Computer treffen immer öfter wichtige Entscheidungen. Dabei agieren sie nicht immer neutral.

Amazon bietet seit 2016 übers Internet den kommerziellen Bildanalyse-Dienst «Rekognition» an. Mit dabei ist eine Funktion, die Gesichter erkennt. In den USA sammeln bereits zwei Strafverfolgungsbehörden erste Erfahrungen mit der Software.

Falscher Verdacht

Die Bürgerrechtsorganisation «American Civil Liberties Union» (ACLU) wollte deshalb wissen, wie genau «Rekognition» arbeitet. Sie liess das System die Bilder aller 586 Mitglieder des US-Parlaments mit einer Datenbank von 25’000 Polizeifotos vergleichen. In 28 Fällen meinte die Software irrtümlich, einen Abgeordneten wiederzuerkennen. Pikant dabei: Die Software machte bei Menschen mit dunkler Hautfarbe häufiger Fehler als bei Menschen mit hellem Teint.

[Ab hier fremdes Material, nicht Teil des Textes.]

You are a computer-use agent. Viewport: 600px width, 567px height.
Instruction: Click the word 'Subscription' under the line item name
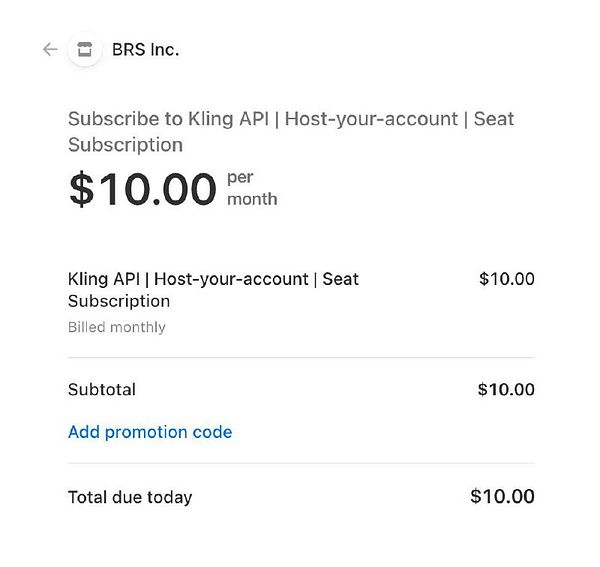tap(119, 301)
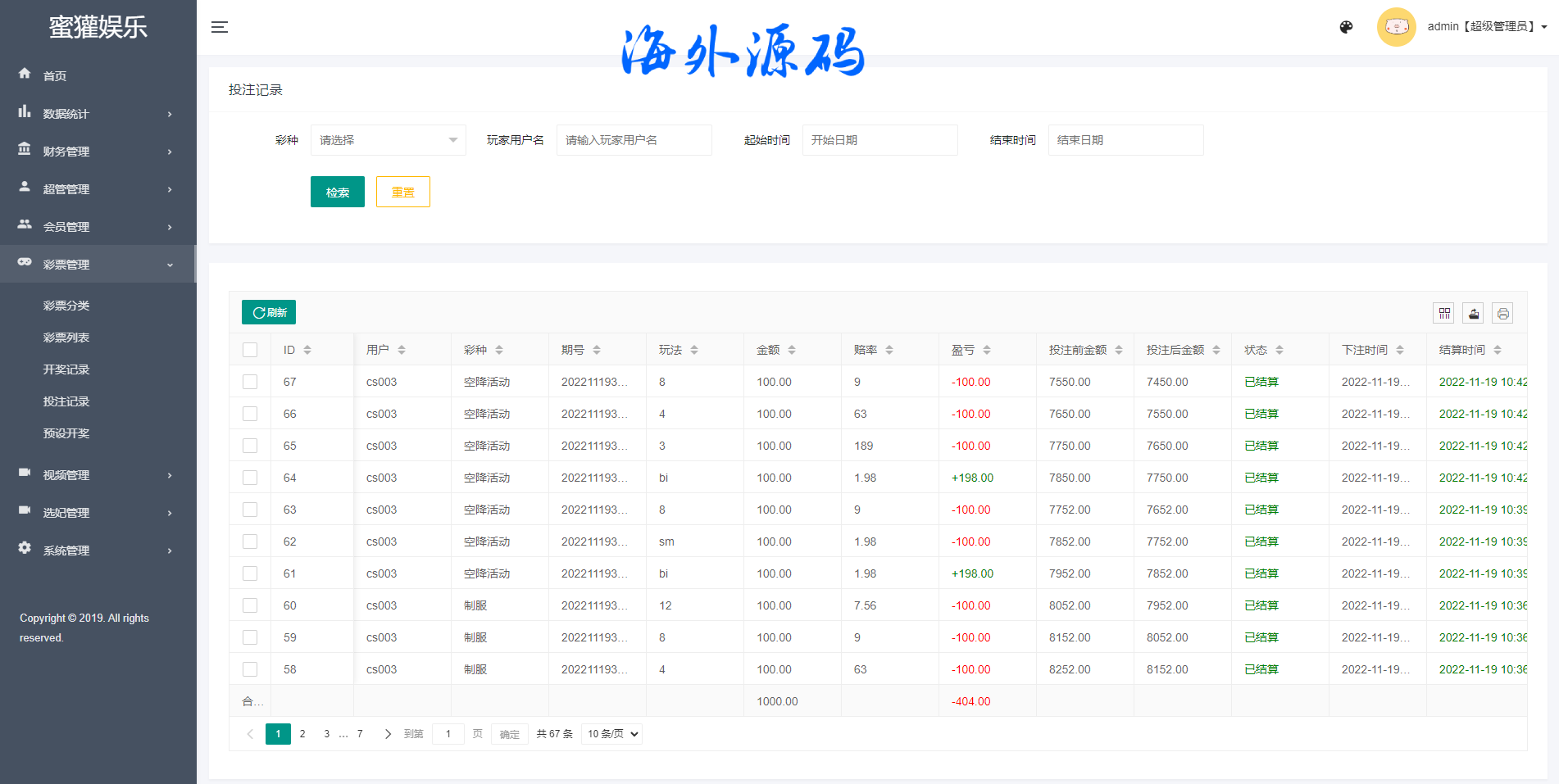Click the 重置 reset button
Screen dimensions: 1559x784
[402, 193]
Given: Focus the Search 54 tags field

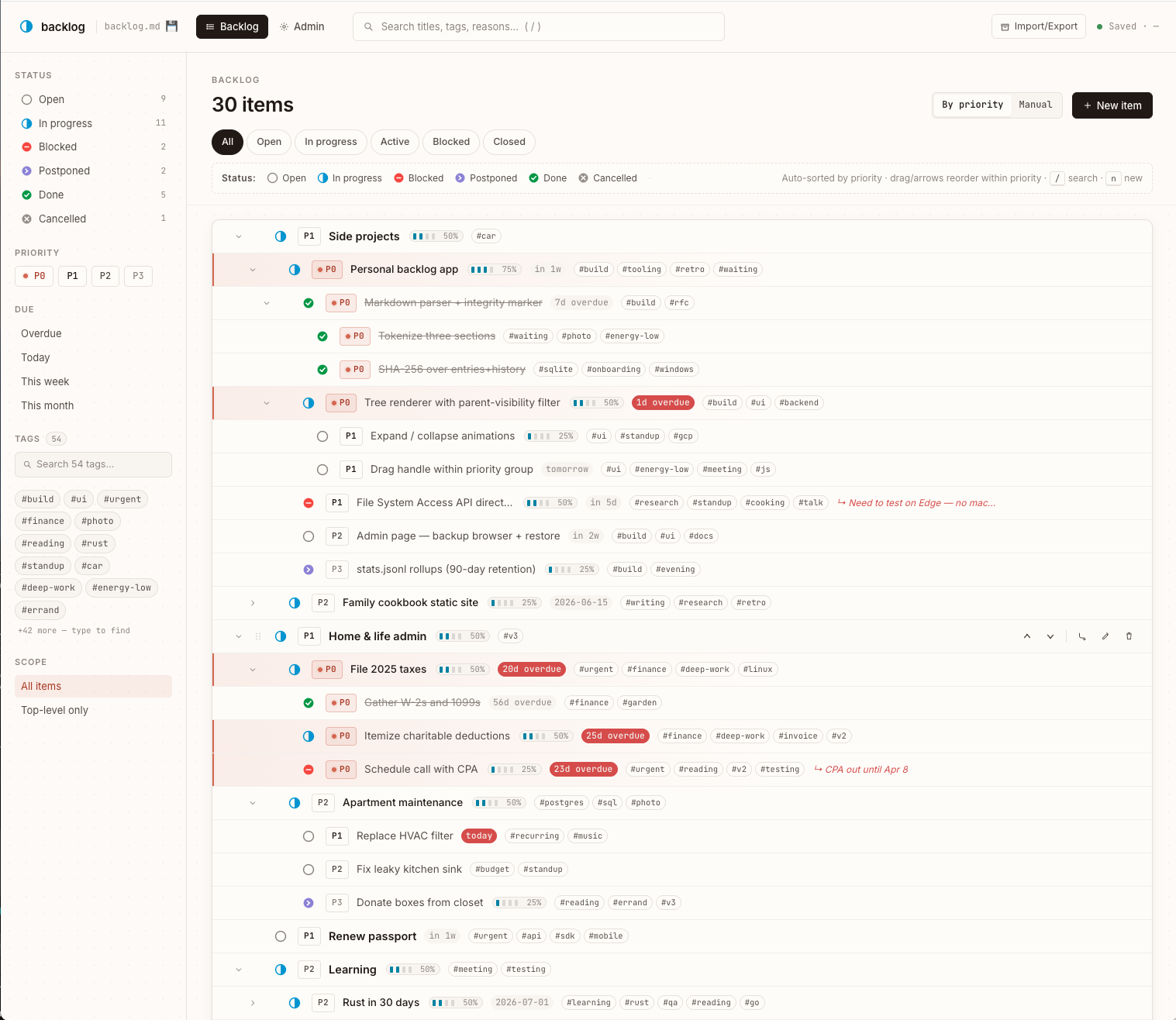Looking at the screenshot, I should [x=93, y=464].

Dieser Befund deckt sich mit den Erkenntnissen der Informatikerin Joy Buolamwini . Sie untersuchte, wie zuverlässig die kommerzielle Gesichtserkennung von Microsoft, IBM und der chinesischen Firma Face++ funktioniert. Alle drei Produkte täuschen sich bei Menschen mit dunkler Haut und bei Frauen häufiger – bei dunkelhäutigen Frauen betrug die Fehlerquote mehr als 45 Prozent – das ist marginal besser, als wenn man eine Münze werfen würde!

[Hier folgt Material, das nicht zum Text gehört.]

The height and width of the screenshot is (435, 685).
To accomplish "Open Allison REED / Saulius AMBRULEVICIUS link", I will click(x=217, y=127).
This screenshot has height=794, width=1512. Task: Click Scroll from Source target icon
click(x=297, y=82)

Wie ist es möglich, dass die Produkte von vier Konkurrenten die gleichen Schwächen aufweisen?

Maschinen lernen vom Menschen

Das Problem liege nicht an der Software selber, sondern an den Beispieldaten, meint Guido Schuster, Professor für Signalverarbeitung und Bildanalyse an der technischen Hochschule Rapperswil.

Viele Systeme, die mit künstlicher Intelligenz arbeiten, bringen sich ihre Fähigkeiten nämlich selber bei. «Der Computer darf selber lernen, was für ihn denn nützlich wäre, um eine Entscheidung zu treffen» sagt Guido Schuster.

In dieser Trainingsphase muss etwas schief gelaufen sein. «Wenn Amazon mit einem Datensatz trainiert, der vernünftig balanciert ist – mit schwarzen, weissen, asiatischen Männern und Frauen – dann sollte die Fehlerrate sich in den speziellen Fällen nicht gross unterscheiden» sagt Guido Schuster.

Die Grossen sind im Vorteil

IBM und Microsoft haben auf die Kritik reagiert und ihre Systeme überarbeitet. Amazon hingegen wirft den Testern vor, dass sie die Software nicht korrekt konfiguriert hätten.

Das vermag die Amazon-Kritiker in den USA nicht zu besänftigen. Sie fürchten, dass «Rekognition» in Zukunft bei weiteren Strafverfolgungsbehörden zum Einsatz kommt, weil der grösste Buchhändler der Welt gleichzeitig auch der grösste Anbieter von Informatikdienstleistungen ist, ein Vorteil bei der Akquirierung neuer Kunden.